Sunday, May 2nd: Spring, Sprang, Sprung.
    The calls of birds were our alarm clock this morning.  At 5:30 am we arose to the calls of quails, Black-throated Sparrows, Costa’s Hummingbird, Cactus Wren, and Northern Mockingbirds.  We set out soon after to visit the springs nearby. 
    We stopped by the springs near the miner’s camp to check out the tadpoles and have breakfast.  A Say’s Phoebe perched atop the pole that project out of a large boulder.  A female oriole sang nearby.
    Under the increasingly hot sun, we continued on to Cottonwood Spring stopping to admire the flowers in bloom or look at lizards that would run across our path.  At the springs, we rested and relaxed in the shade.  I sat by the springs watching the birds come in and fly about.  A Lazuli Bunting serenaded us the entire time we were there.  A pair of Scott’s Orioles, a Bell’s Vireo, and Lesser Goldfinches stopped by.  As I was sitting there I was lucky enough to see a Lawrence’s Goldfinch fly into the large juniper and drop to the ground to scratch for food.  I got a good look at the beautiful male before it flew off. 
    We hiked to the springs that we went to two years ago, when all other springs were dry.  It was located northwest of the Cottonwood Springs.  When it was dry two years ago, it was hopping with bird activity since it was the only open water around that area. 

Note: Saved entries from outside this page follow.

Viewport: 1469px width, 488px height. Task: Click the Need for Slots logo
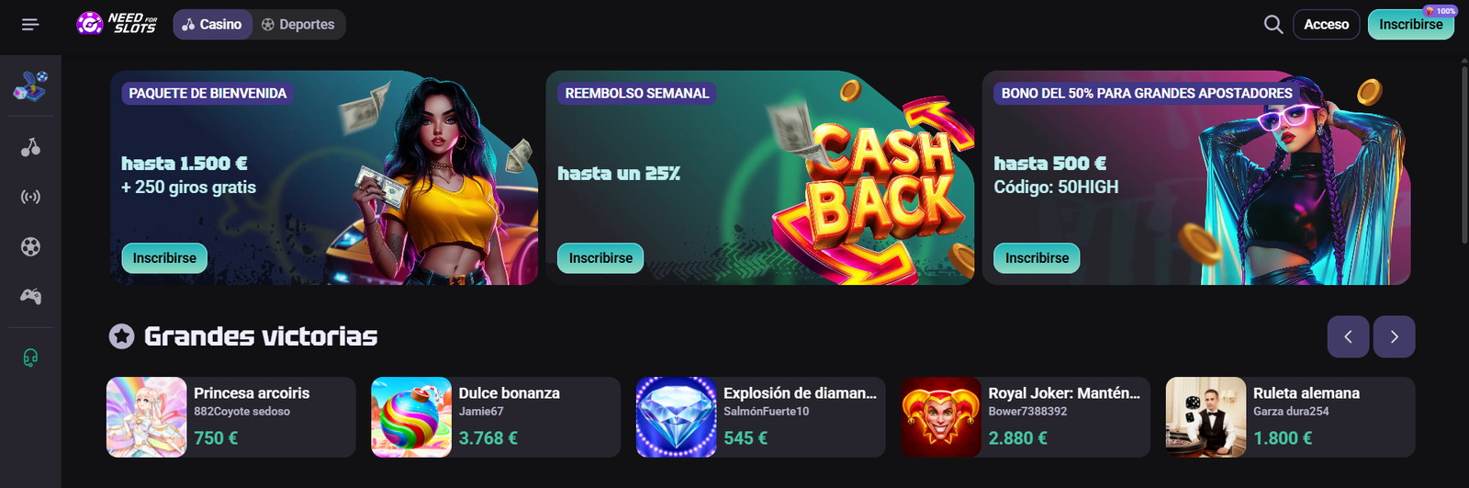tap(117, 24)
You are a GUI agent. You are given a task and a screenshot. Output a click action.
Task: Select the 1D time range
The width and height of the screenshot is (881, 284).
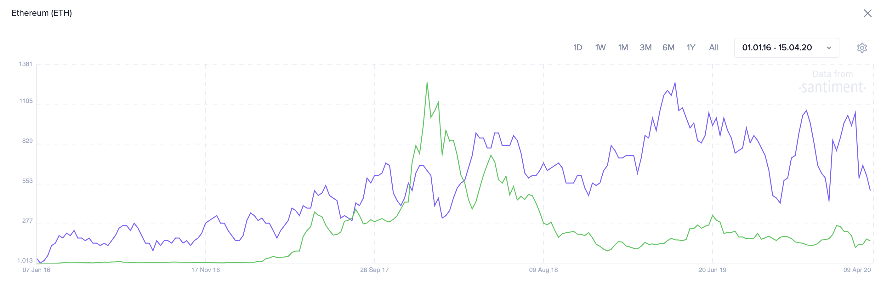tap(577, 48)
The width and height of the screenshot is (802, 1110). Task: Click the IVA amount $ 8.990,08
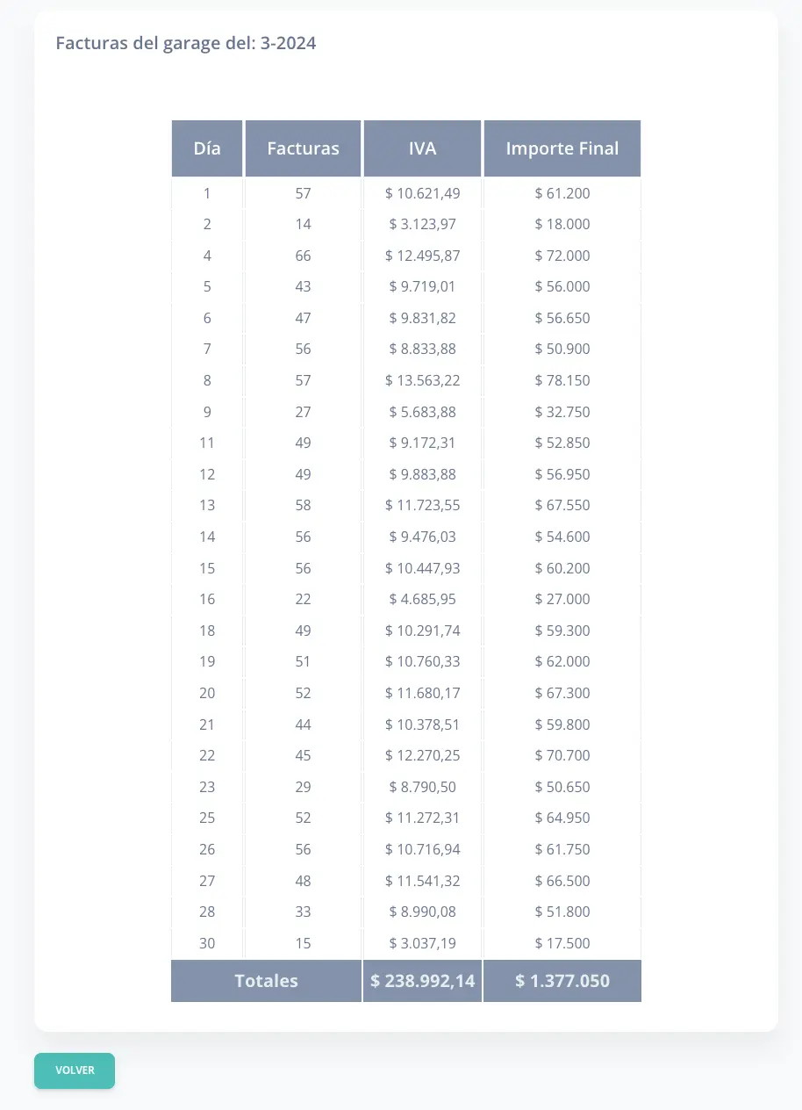point(422,912)
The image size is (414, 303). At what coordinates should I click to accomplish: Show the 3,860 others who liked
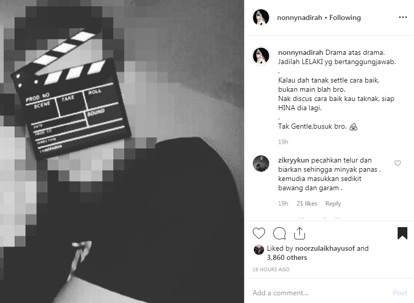tap(287, 257)
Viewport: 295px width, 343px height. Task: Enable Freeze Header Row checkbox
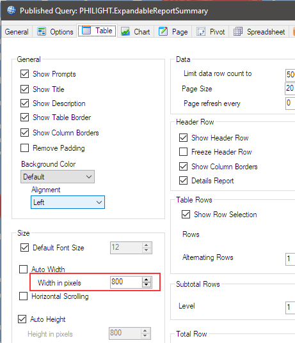pyautogui.click(x=183, y=151)
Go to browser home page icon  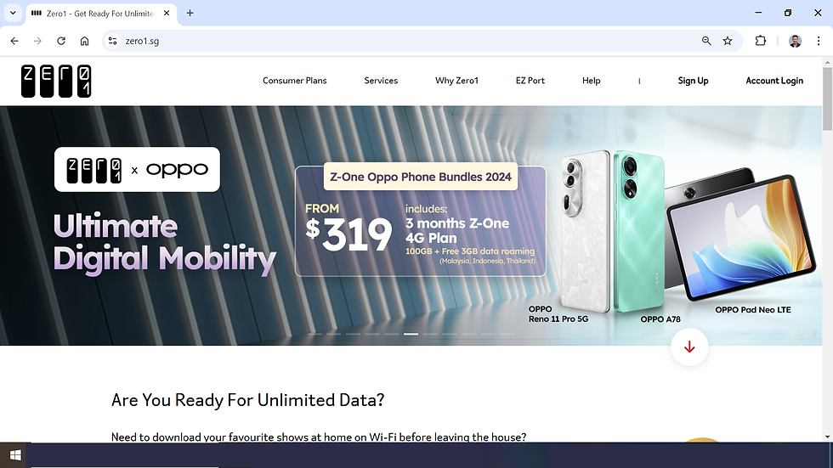[84, 41]
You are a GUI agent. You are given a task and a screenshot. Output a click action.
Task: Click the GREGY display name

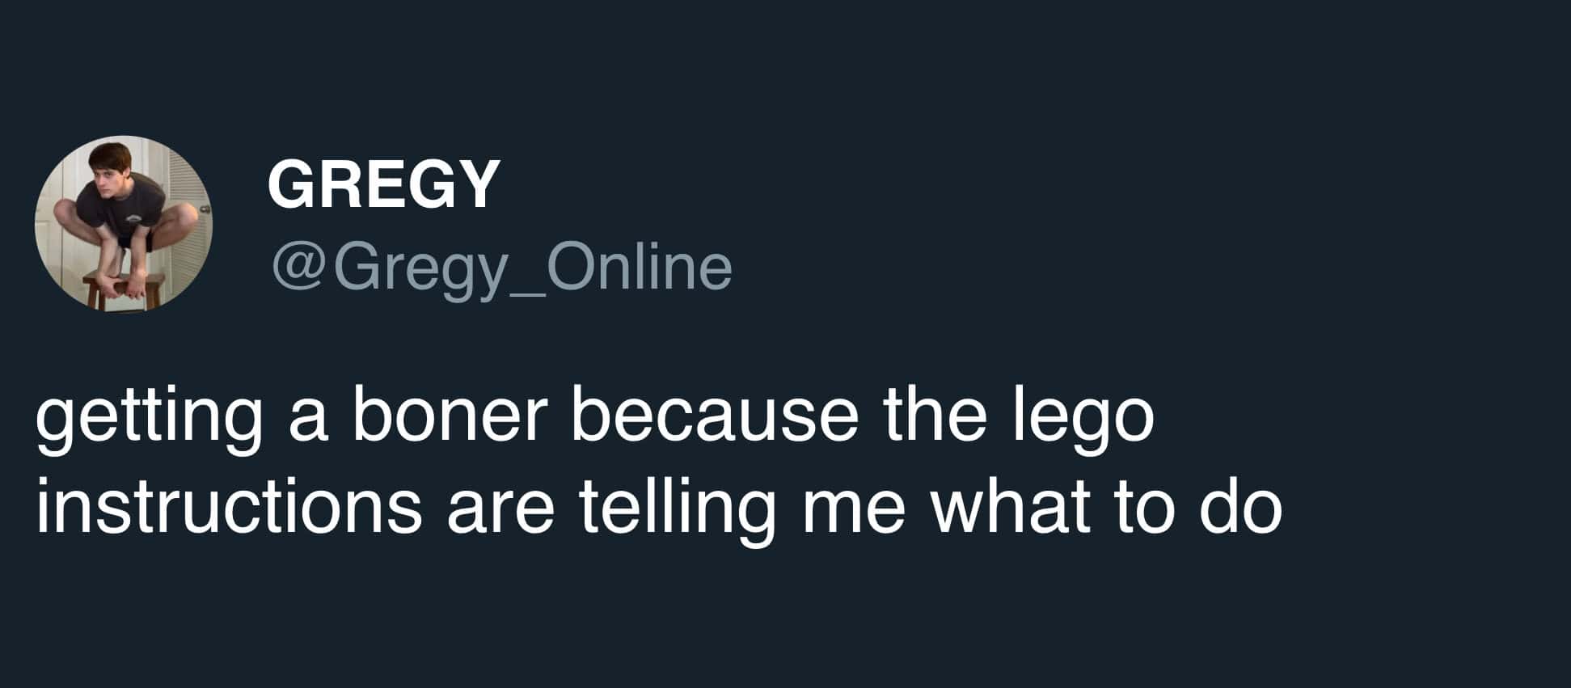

    When we got there, we were amazed by the amount of water that flowed through the springs.  There were a lot of tadpoles in the water, but bird activity was lacking.  It was probably because with more water available birds are not concentrated into one area.  There were many different species of Swallowtails flying about. 
    I did see a Rufous Hummingbird.  And strangely enough an Anna’s Hummingbird decided to use my head as a platform to perform his breeding dance.  It was startling at first, as I didn’t realize what was going on.  It sounded like a golf club during tee off, except directly over my head.  The hummer did this twice.  Perhaps he was offended by my presence or attached to my red bandanna.  I don’t know.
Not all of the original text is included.